» **SOURCE DATA**:
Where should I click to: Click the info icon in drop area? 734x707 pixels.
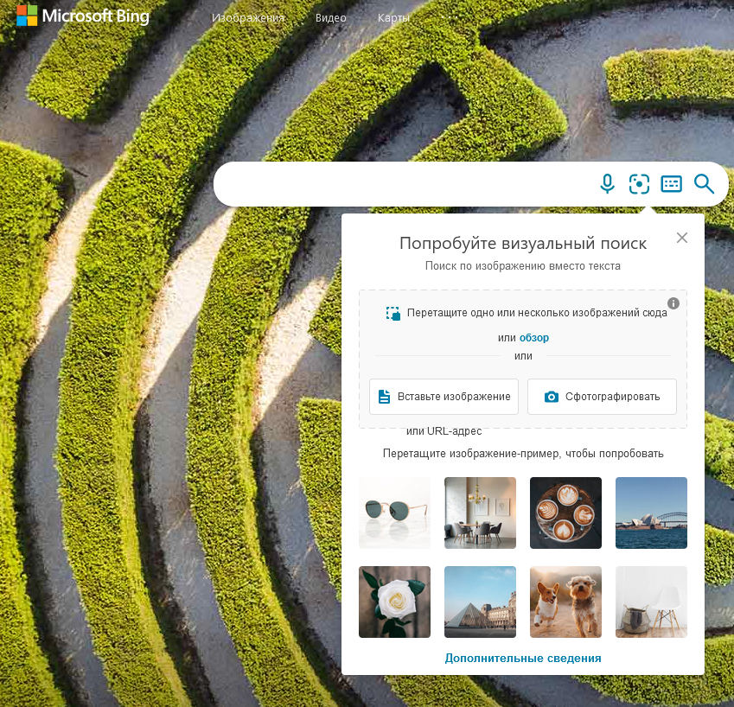(x=673, y=303)
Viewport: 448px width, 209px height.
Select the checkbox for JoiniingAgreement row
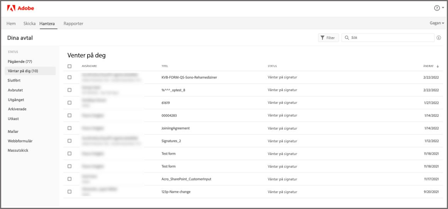point(69,128)
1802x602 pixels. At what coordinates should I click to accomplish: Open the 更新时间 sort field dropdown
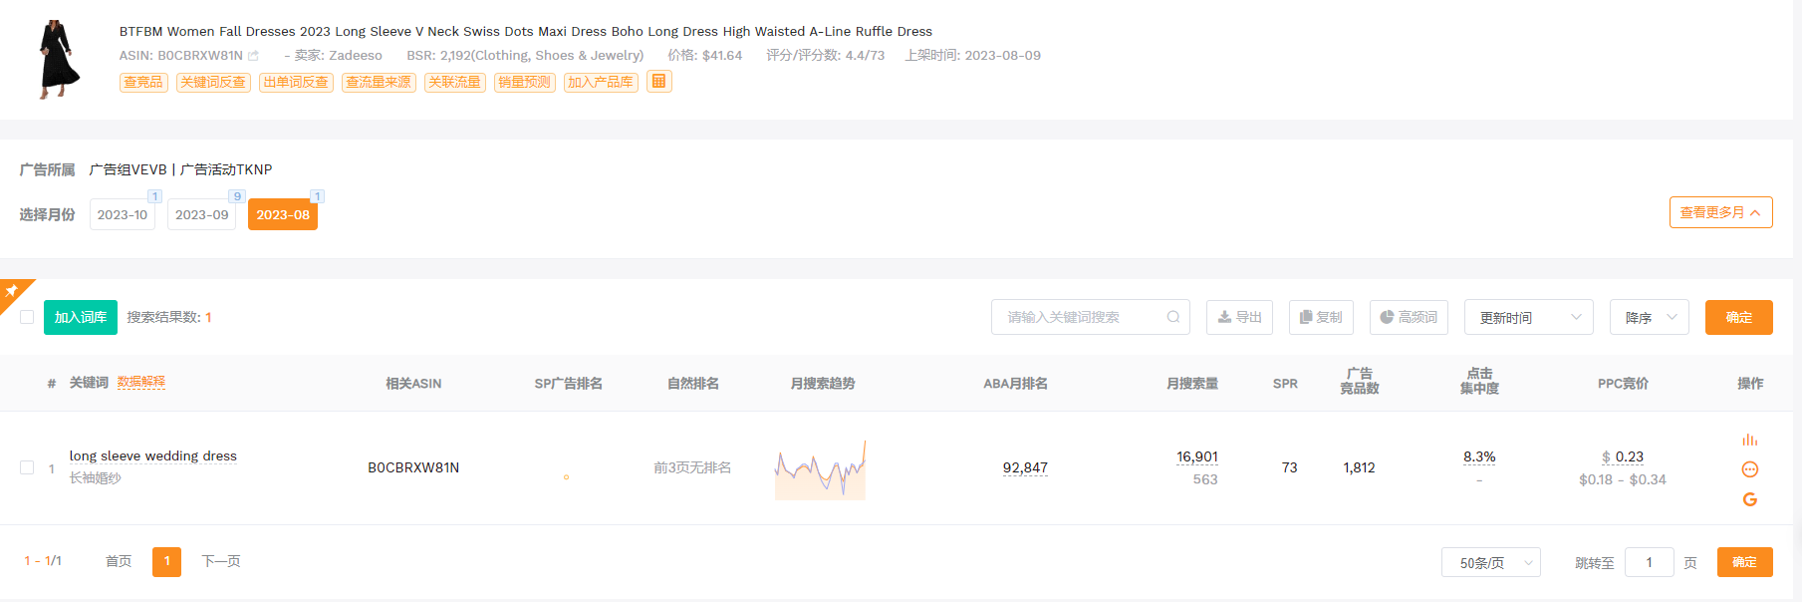tap(1528, 317)
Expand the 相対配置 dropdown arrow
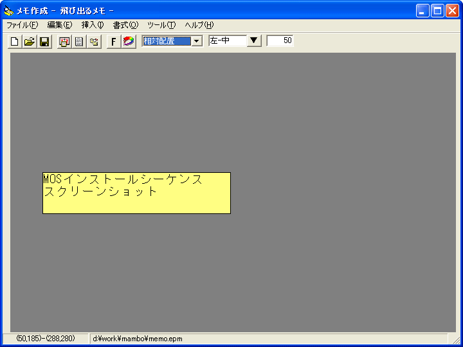This screenshot has width=463, height=347. coord(197,41)
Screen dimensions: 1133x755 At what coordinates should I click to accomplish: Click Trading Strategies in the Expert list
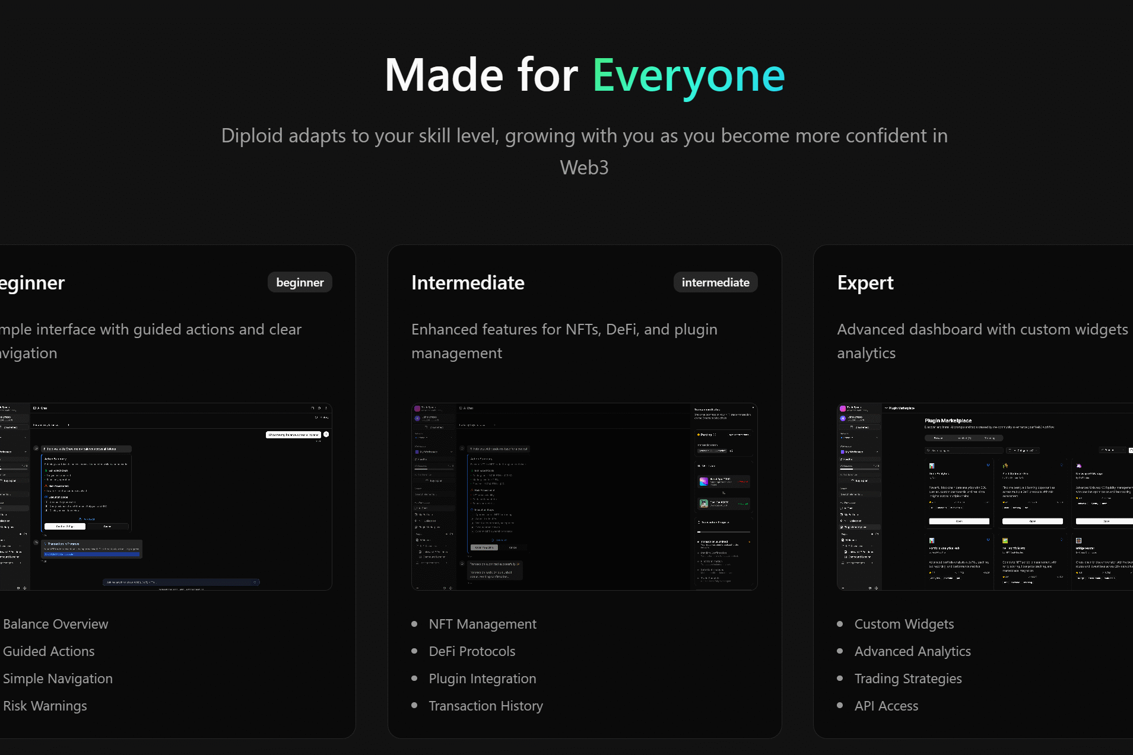(x=908, y=678)
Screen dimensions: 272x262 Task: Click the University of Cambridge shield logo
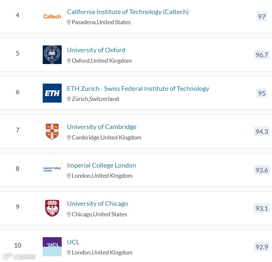click(x=52, y=131)
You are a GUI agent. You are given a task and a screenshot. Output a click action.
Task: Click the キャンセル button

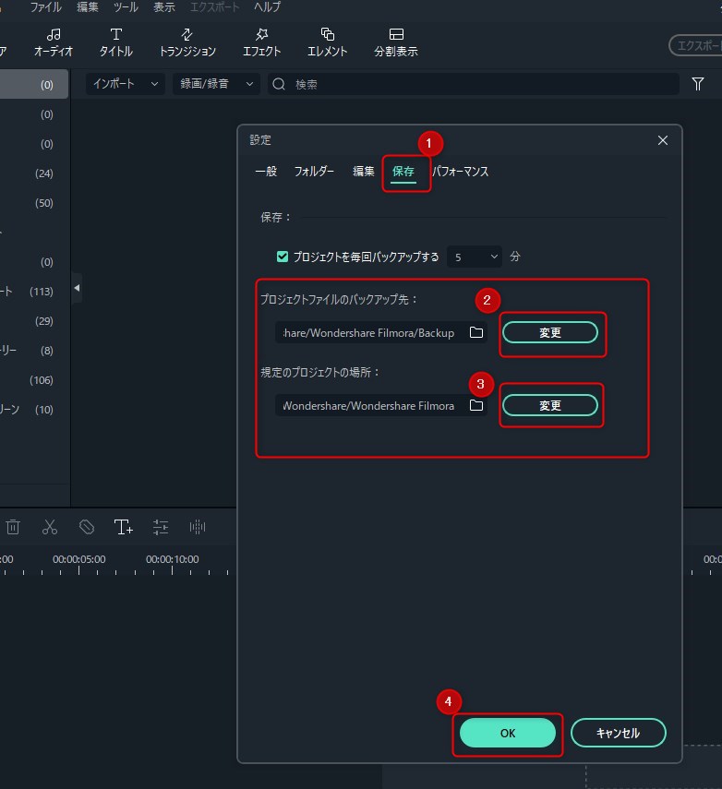coord(618,733)
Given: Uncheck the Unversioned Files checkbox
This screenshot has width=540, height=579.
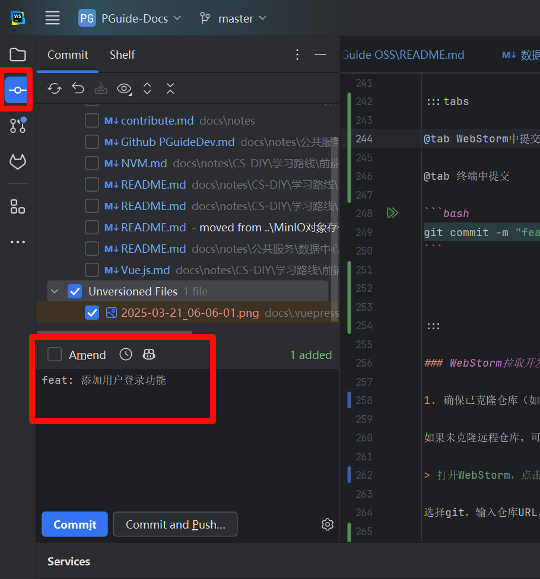Looking at the screenshot, I should 75,291.
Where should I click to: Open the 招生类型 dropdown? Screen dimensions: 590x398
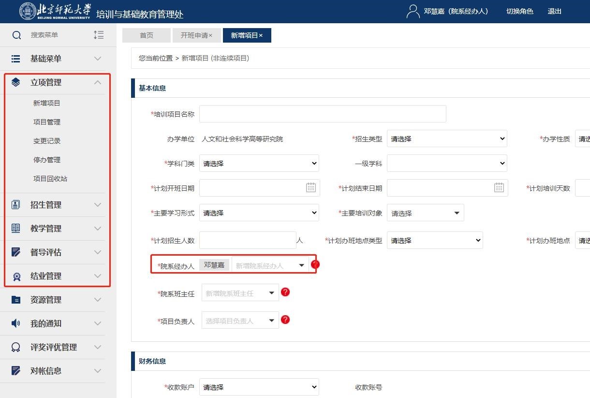446,138
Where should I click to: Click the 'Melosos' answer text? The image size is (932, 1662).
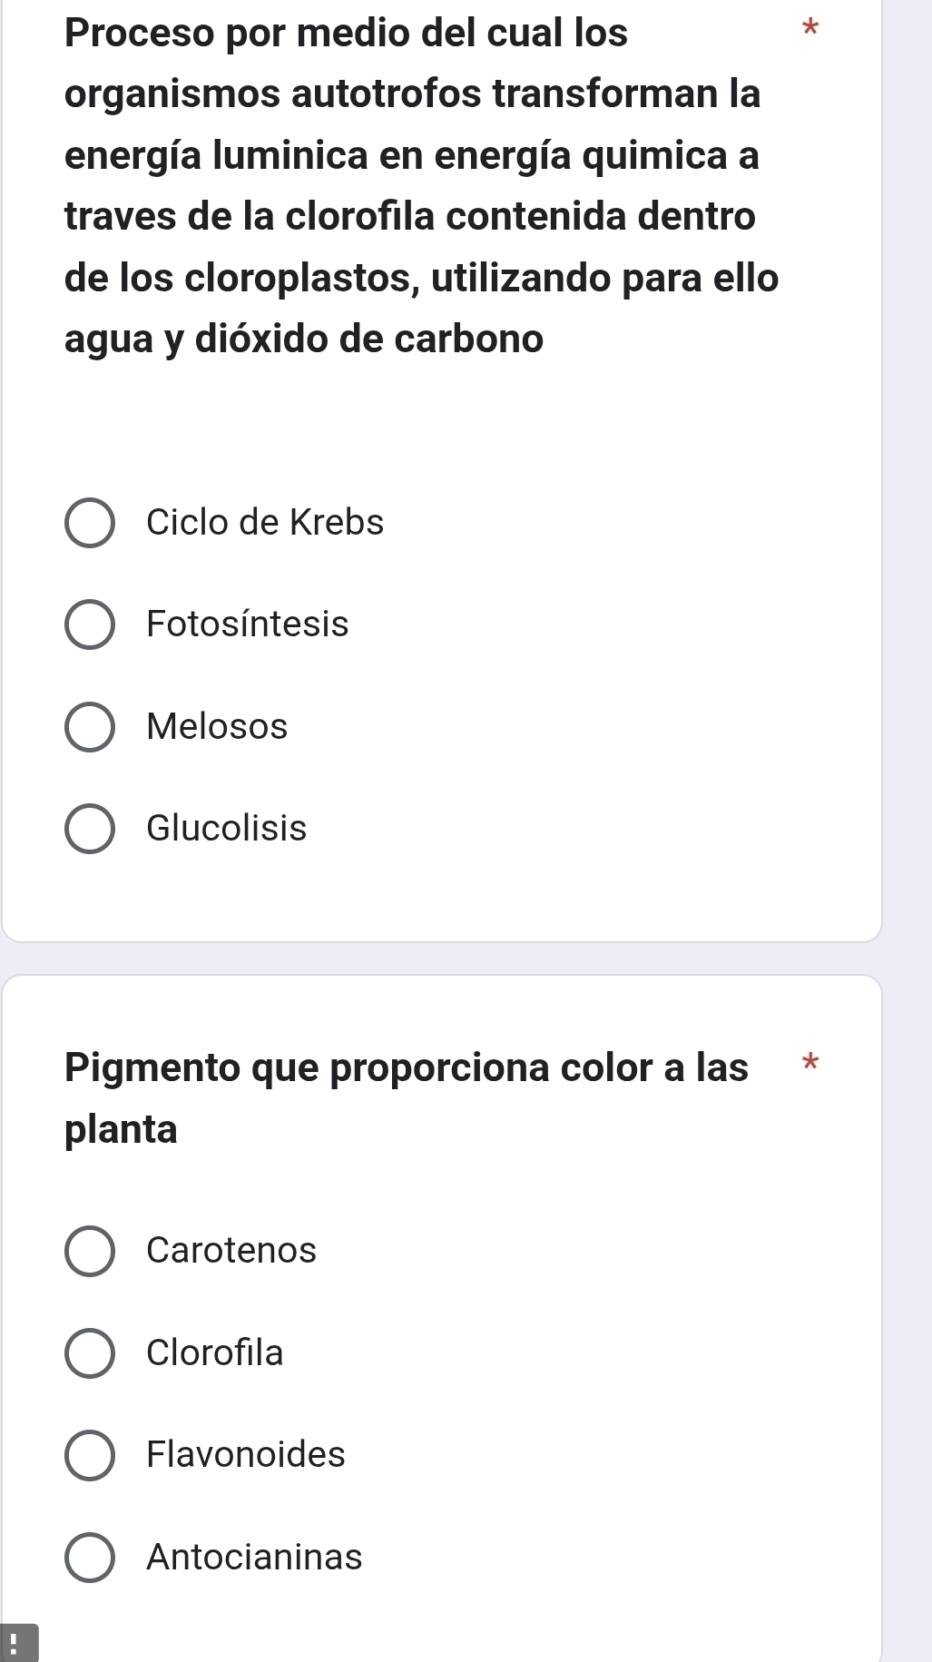217,726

» **WHAT YOU ARE ASKED TO DO**: The answer must be an exact copy of the lines from the one containing "Select the checkbox for JoiniingAgreement row" through the last line of the records, with no pictures included.

» **EXERCISE RESULT**:
Select the checkbox for JoiniingAgreement row
point(69,128)
1802x602 pixels. At what coordinates should I click to accomplish: Open the 更新时间 sort field dropdown
tap(1528, 317)
Expand the 相対配置 dropdown arrow
This screenshot has width=463, height=347. coord(197,41)
Screen dimensions: 1133x755 At what coordinates should I click to accomplish: Click Trading Strategies in the Expert list
(x=908, y=678)
Screen dimensions: 272x262 Task: Click the University of Cambridge shield logo
click(x=52, y=131)
You are a GUI agent. You are given a task and a screenshot. Output a click action.
Task: Click the キャンセル button

coord(618,733)
Given: Uncheck the Unversioned Files checkbox
This screenshot has width=540, height=579.
Looking at the screenshot, I should 75,291.
Where should I click to: Open the 招生类型 dropdown? Screen dimensions: 590x398
446,138
Where should I click to: Click the 'Melosos' answer text? The image size is (932, 1662).
217,726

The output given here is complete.